§ **WHAT THIS TASK INVOLVES**
Would you copy the lines below word for word, leaving out the pictures?

§ **AVAILABLE RECORDS**

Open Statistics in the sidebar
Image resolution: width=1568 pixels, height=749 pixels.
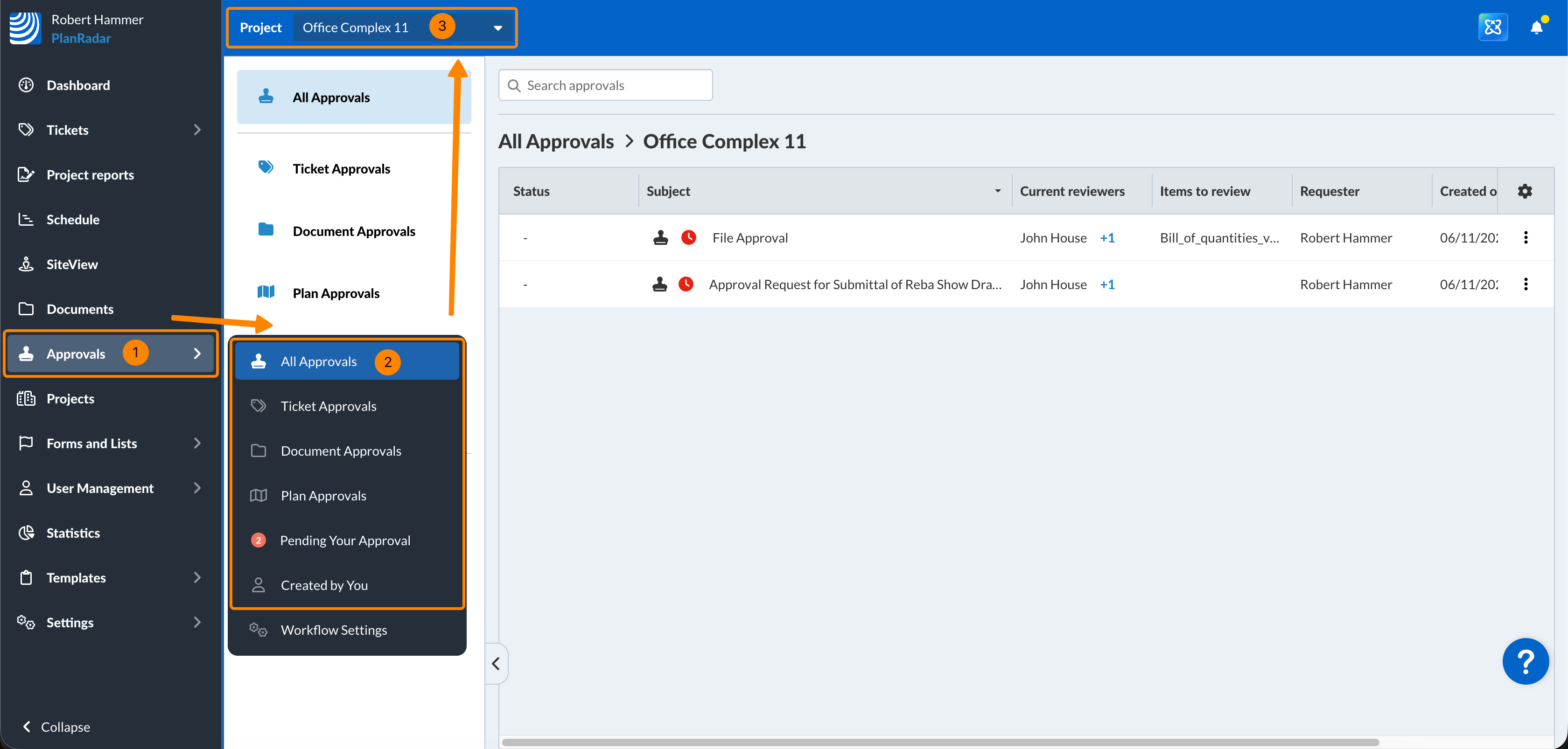[73, 533]
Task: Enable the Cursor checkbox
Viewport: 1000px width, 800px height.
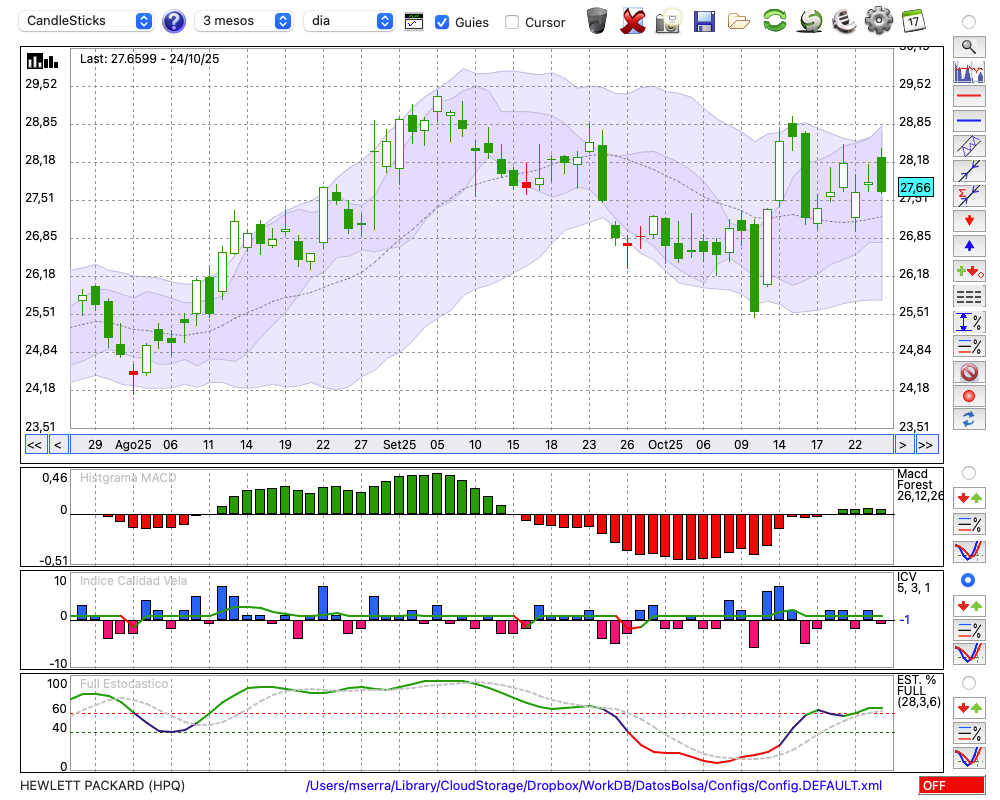Action: [512, 22]
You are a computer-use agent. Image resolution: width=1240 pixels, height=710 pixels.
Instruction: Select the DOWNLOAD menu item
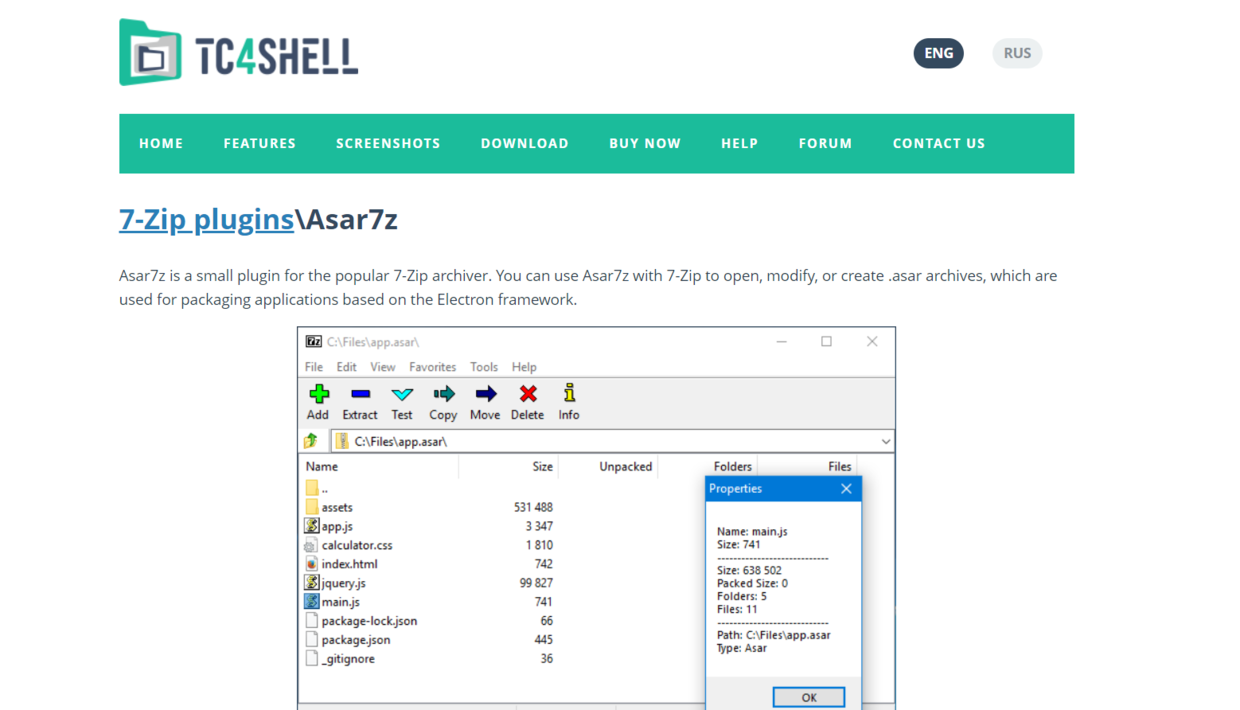[525, 143]
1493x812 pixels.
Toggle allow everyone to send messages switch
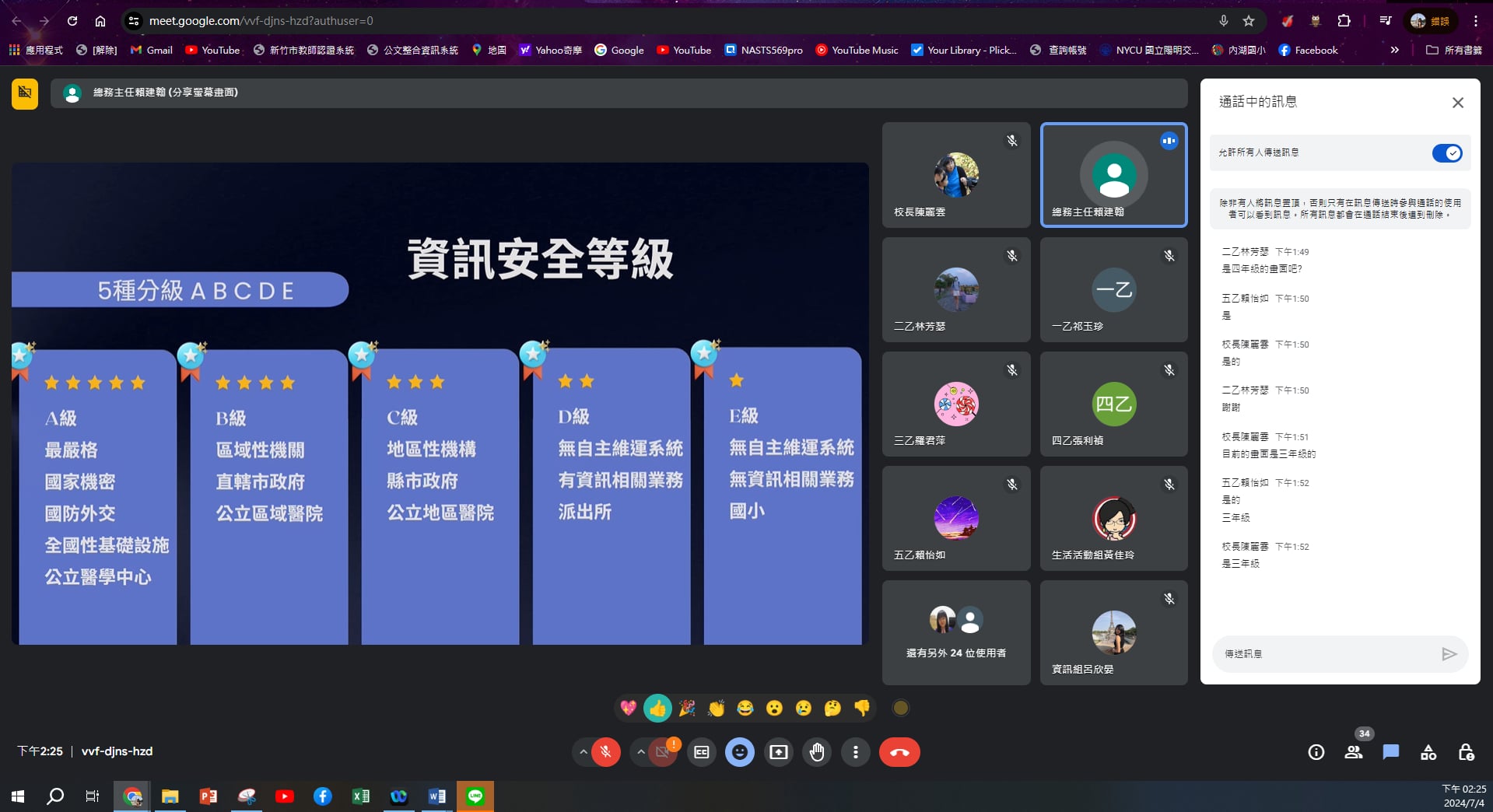pos(1446,153)
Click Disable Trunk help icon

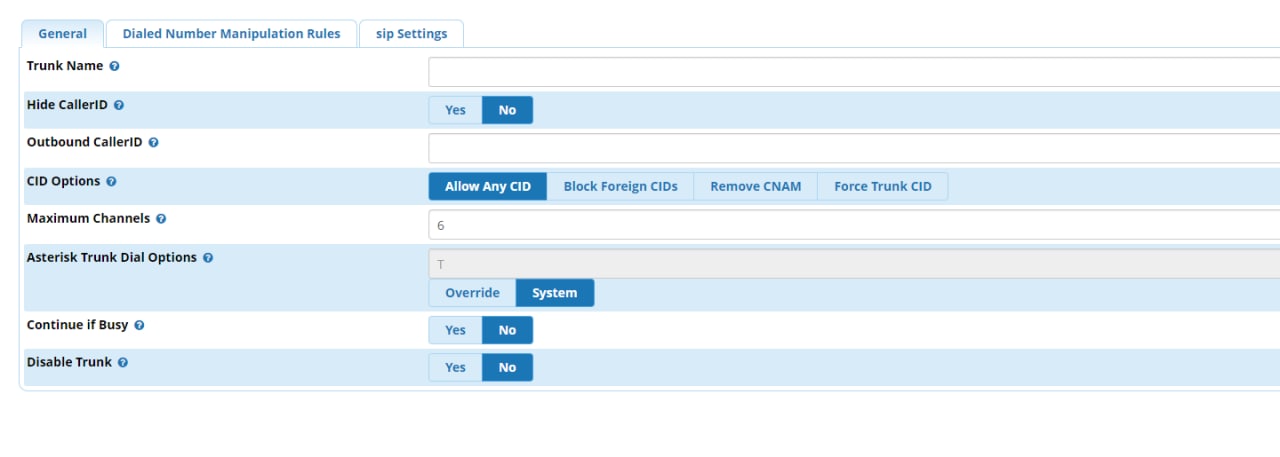123,363
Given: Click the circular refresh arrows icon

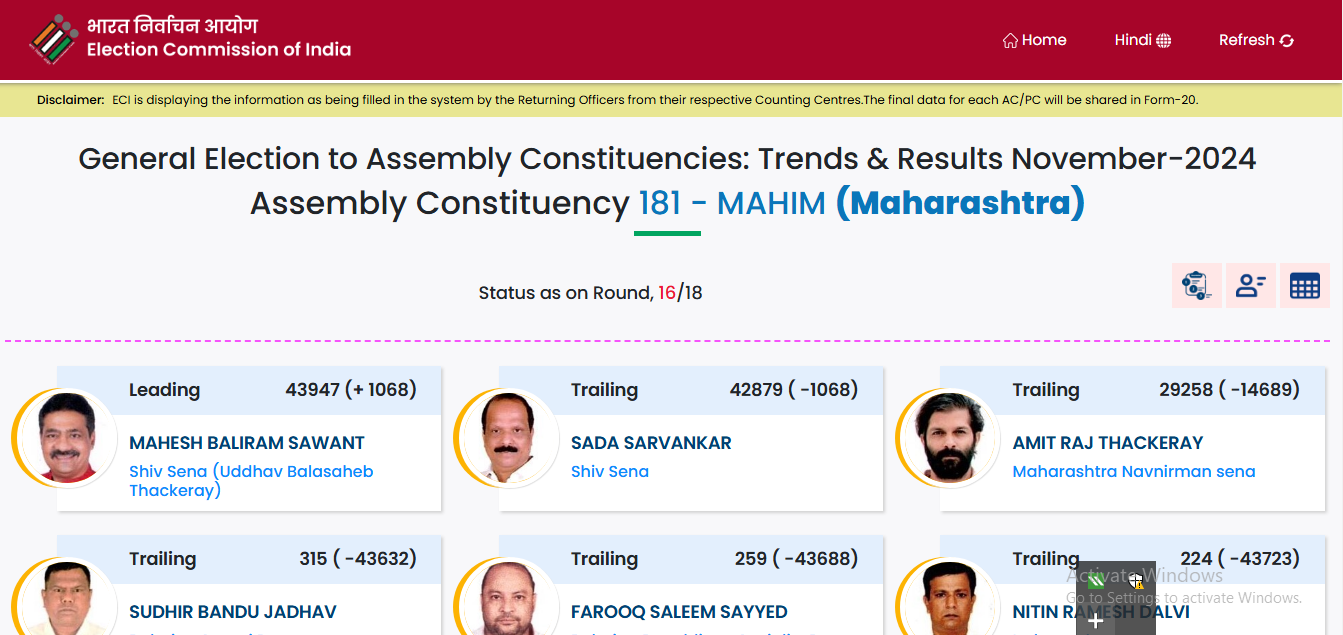Looking at the screenshot, I should tap(1287, 41).
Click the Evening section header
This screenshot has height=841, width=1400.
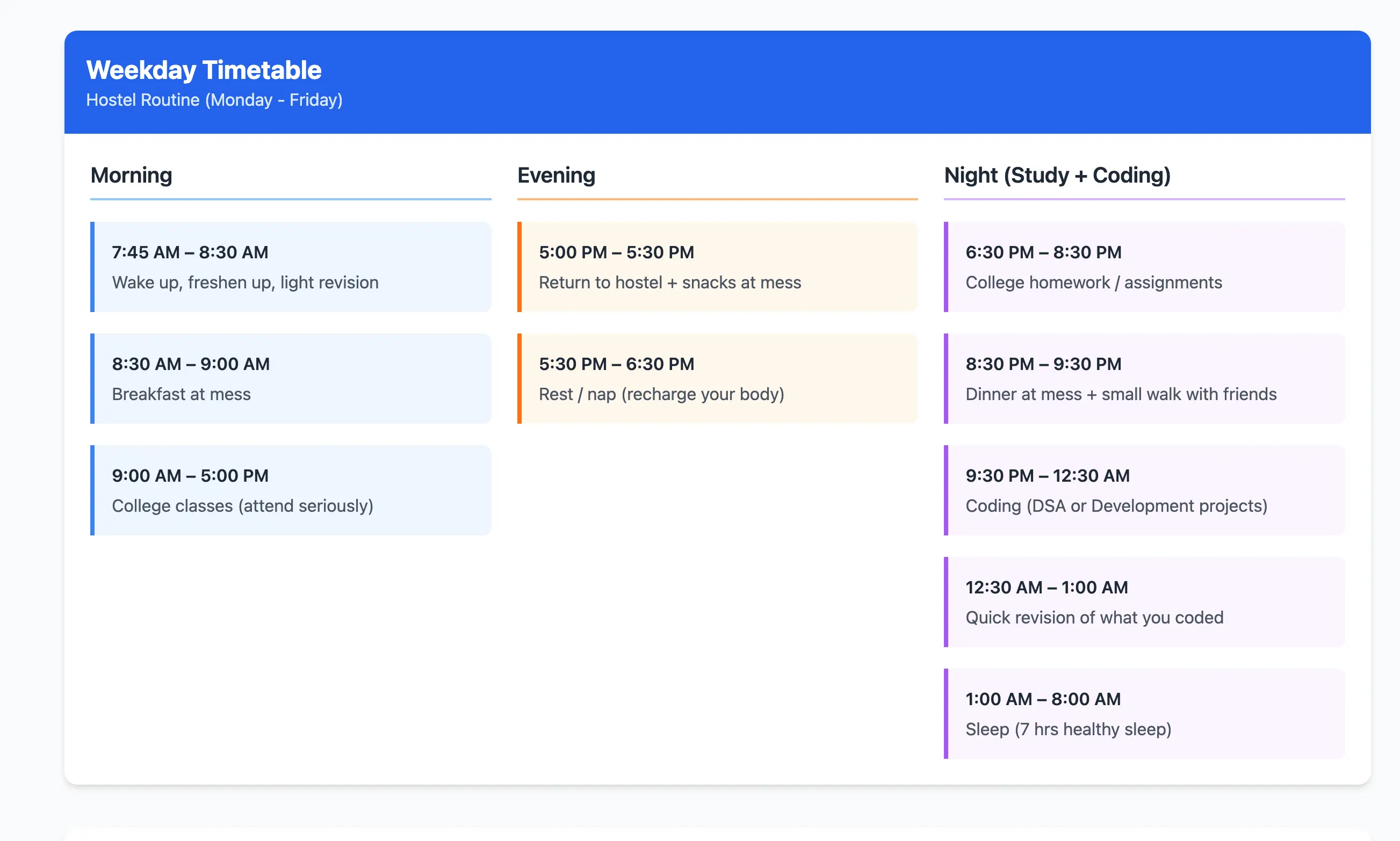pyautogui.click(x=555, y=175)
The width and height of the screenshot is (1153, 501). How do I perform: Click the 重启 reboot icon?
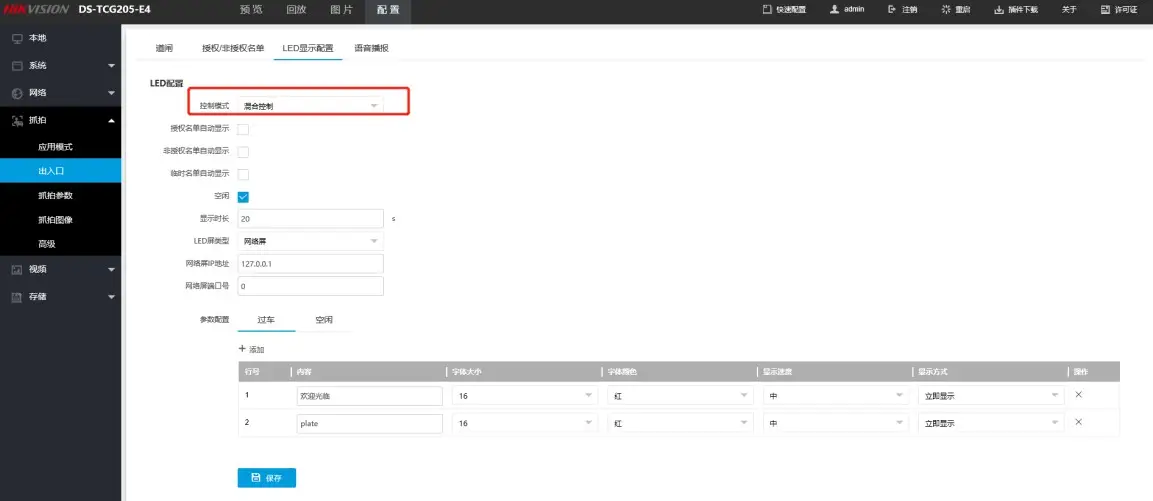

§ **THE RESPONSE**
Open Statistics in the sidebar
Image resolution: width=1568 pixels, height=749 pixels.
[73, 533]
Task: Enable the Cursor checkbox
Viewport: 1000px width, 800px height.
Action: [512, 22]
You are a computer-use agent. Image resolution: width=1240 pixels, height=710 pixels.
Instruction: Select the DOWNLOAD menu item
[525, 143]
1493x812 pixels.
Toggle allow everyone to send messages switch
pos(1446,153)
Click Disable Trunk help icon

123,363
Given: Click the circular refresh arrows icon

Looking at the screenshot, I should tap(1287, 41).
Click the Evening section header
This screenshot has height=841, width=1400.
pyautogui.click(x=555, y=175)
The width and height of the screenshot is (1153, 501). How do I perform: Click the 重启 reboot icon?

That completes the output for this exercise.